A collective of national education organizations, researchers, and technology experts are partnering to create the first nationwide database that systematically maps schools’ responses to the COVID-19 pandemic across the United States. This will allow school leaders to examine current conditions in their own schools, districts, and neighboring communities – and in other cities and states – to adapt and make data-driven teaching and learning decisions.
The partners consist of: AASA, The School Superintendents Association; the National Association of Secondary School Principals; the National Association of Elementary School Principals; Brown University Professor of Economics Emily Oster; and Qualtrics, the experience management company.

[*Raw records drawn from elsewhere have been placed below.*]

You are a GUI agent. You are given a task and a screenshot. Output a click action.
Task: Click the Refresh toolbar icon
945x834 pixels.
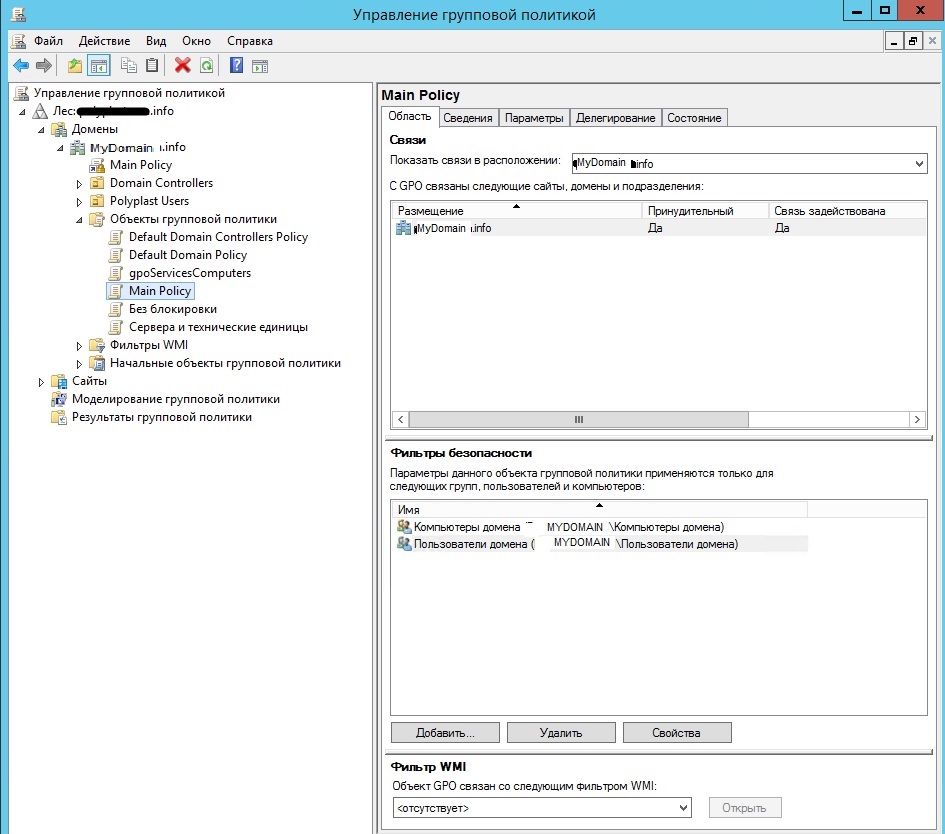click(206, 65)
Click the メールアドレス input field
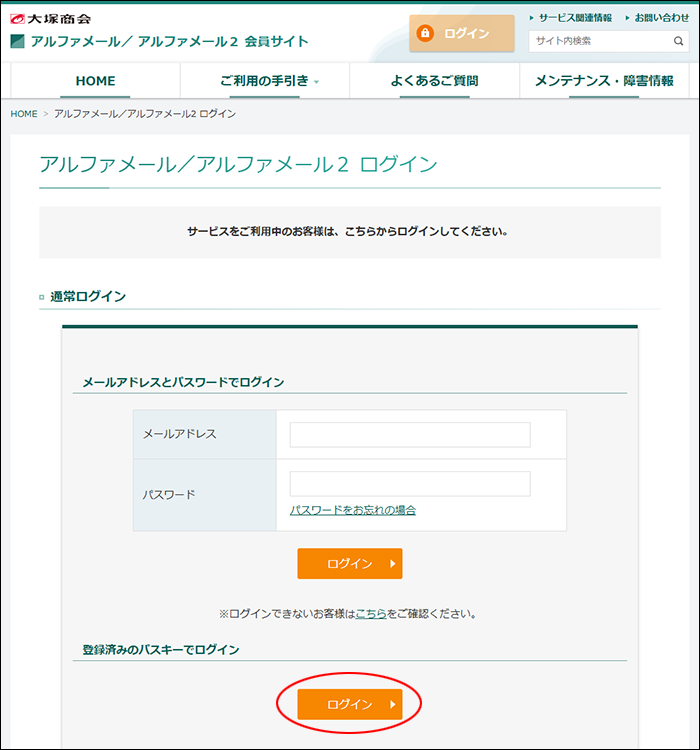This screenshot has width=700, height=750. 410,434
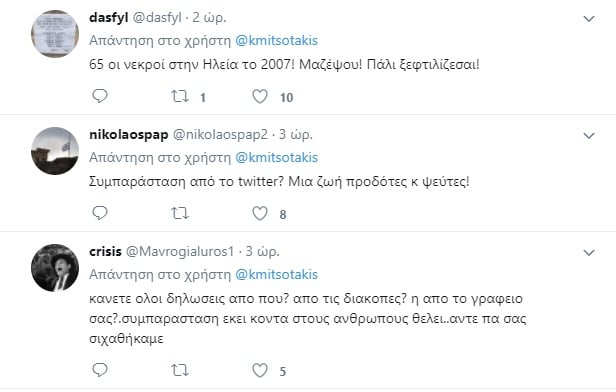Image resolution: width=616 pixels, height=392 pixels.
Task: Open crisis user's black-and-white avatar
Action: [x=55, y=268]
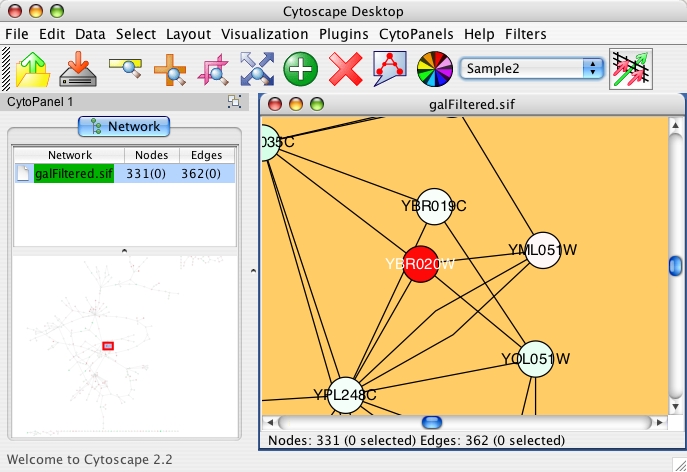The image size is (687, 472).
Task: Zoom to selected region icon
Action: pos(212,69)
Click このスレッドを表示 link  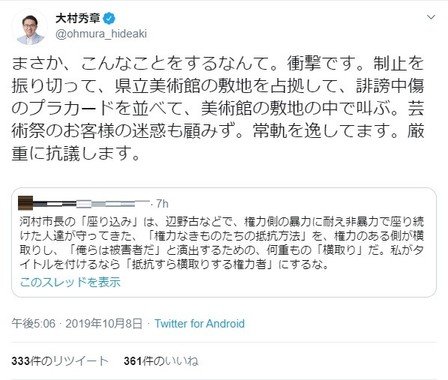tap(70, 282)
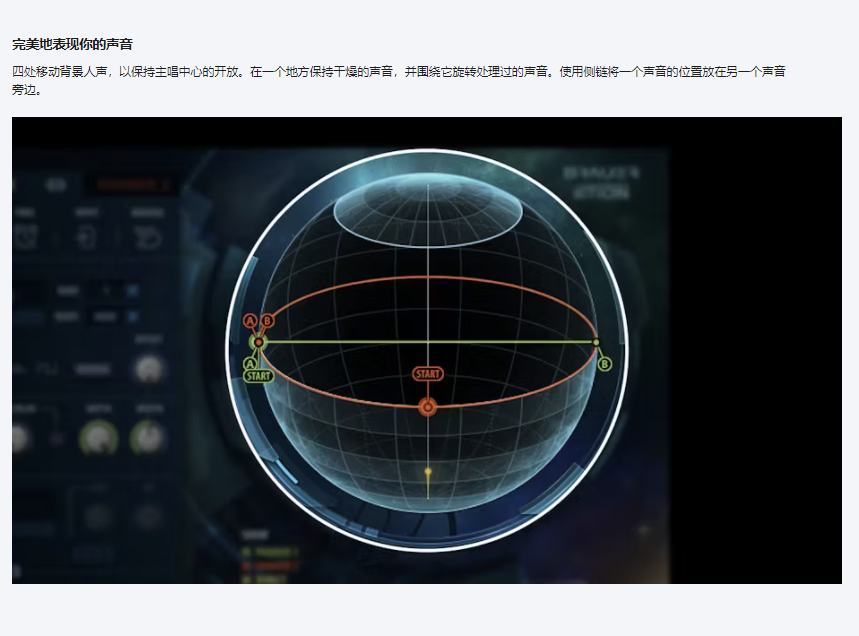
Task: Click the right green-ringed knob
Action: 149,435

School leaders are still navigating through uncertainty as the 2020-21 school year has begun – whether in-person or online. The ambiguity is largely due to several factors: the number of COVID-19 cases, disparate response efforts, how these impact school planning, and how leaders should continue monitoring and responding to students, staff, parents, and the broader community. District leaders and school principals still have important questions to answer: How many cases are in their community? How many students and staff have contracted COVID-19? How are schools in their surrounding community reopening? What resources are available?
This collaboration aims to close these gaps with a living hub of information that helps district and school leaders understand where COVID-19 cases are surging, how the spread of cases is impacting schools, what it means for opening and staying open, and how they can pivot and respond quickly. Education leaders will be able to understand and take action based on data and trends across the country, creating a blueprint and action plan as the academic year progresses.
Data collection for the database will start early September; the dashboard will be live and available for public use within one week of data collection. Data will also be analyzed with Qualtrics to allow education leaders and researchers to uncover trends and relationships, such as which early indicators could potentially predict an outbreak.